In this essay, Orwell goes over Mein Kampf and the way it was received around its release.
At first, translations of the work where actually favourable towards Hitler. The property-owners and the ruling class saw him in a positive light, mainly because he put a halt to the labour movement. Then, Hitler started some… dubious programs. This led for a reissuing of the translation (with proceeds going to the Red Cross).
Hitler’s views, though, had remained the same between the two issues. Orwell notes that Hitler’s worldview had not developed at all during this time, unaffected by changes around him.
What Hitler wanted was hundreds of millions of Germany living in a sprawling empire. His vision of the empire was basically a large dystopia where men are either bred for war, or for the cultivation of resources for war. The way he convinced Germans to buy into this grim ideology lies with the fact that Socialists and Communists were the big boogeyman at the time. Industrialists wanted to smack those groups, and backed Hitler who had already gained a following after convincing working class Germans to join him. He was basically a demagogue backed by capitalists.

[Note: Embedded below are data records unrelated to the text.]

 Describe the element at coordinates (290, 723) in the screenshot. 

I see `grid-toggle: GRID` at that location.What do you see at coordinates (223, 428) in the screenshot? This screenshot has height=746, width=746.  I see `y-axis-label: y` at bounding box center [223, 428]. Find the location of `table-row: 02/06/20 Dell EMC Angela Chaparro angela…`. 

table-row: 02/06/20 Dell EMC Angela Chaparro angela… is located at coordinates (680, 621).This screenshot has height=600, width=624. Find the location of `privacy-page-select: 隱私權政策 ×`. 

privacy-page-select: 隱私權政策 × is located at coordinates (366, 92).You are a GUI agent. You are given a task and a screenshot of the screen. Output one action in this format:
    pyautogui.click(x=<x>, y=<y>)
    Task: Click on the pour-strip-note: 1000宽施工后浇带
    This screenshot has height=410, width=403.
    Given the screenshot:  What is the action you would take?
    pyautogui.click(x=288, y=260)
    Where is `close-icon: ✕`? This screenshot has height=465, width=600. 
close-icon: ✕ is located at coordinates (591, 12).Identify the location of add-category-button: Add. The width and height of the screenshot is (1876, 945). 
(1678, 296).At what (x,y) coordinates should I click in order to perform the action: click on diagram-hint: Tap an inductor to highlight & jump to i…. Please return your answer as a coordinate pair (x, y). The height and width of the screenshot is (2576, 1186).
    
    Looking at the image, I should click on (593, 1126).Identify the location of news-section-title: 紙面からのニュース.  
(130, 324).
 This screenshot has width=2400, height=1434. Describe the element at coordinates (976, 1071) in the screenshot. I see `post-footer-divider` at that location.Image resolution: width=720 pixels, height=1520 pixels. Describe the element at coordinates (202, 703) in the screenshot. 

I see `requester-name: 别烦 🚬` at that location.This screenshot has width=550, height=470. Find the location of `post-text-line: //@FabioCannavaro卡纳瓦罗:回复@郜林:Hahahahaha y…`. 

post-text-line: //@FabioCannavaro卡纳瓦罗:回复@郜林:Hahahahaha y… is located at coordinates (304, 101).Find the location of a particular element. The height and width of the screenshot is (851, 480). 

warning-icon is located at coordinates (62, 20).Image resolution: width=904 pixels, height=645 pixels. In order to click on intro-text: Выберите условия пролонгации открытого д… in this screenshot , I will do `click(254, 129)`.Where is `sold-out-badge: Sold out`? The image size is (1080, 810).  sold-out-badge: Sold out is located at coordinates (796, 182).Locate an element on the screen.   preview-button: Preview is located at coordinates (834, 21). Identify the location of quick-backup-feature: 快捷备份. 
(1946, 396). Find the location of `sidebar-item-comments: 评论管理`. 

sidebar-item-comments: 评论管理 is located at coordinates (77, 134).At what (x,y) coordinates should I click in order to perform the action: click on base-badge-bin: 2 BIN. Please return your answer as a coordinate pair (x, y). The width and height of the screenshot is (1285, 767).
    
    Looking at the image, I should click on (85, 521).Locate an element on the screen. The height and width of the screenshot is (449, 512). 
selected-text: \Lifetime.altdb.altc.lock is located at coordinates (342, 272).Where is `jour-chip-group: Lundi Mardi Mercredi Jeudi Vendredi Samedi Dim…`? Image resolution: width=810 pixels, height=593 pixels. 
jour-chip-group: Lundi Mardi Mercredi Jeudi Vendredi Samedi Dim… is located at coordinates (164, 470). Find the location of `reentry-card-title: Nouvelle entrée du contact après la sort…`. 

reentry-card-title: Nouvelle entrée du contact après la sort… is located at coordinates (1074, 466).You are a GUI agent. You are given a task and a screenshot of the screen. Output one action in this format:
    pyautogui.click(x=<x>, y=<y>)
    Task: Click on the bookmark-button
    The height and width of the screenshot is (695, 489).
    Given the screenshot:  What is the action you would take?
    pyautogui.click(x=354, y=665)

In gaining his following, Orwell particularly notes Hitler’s personality and his appeal. His pathetic face looks like a man who has suffered many wrongs, but persevered through via force of will. He is the martyr -a Prometheus!- who made it through to the other side, still bearing the scars inflicted by the enemies, whom he points out for the rest. He appears like the underdog, a man who is fighting in vain for the good cause, a man who is doomed to fail but deserves to win.
He also opposed the West’s “joy for life”, the ease and comfort of the western way of life not leaving room for patriotism, for “salt of the earth” joys, like earning one’s bread and such. The working class of Germany appreciated that greatly, feeling he is a peer. They wanted to find meaning in their struggle, they wanted a more heroic destiny, and Hitler served it to them on a silver plate.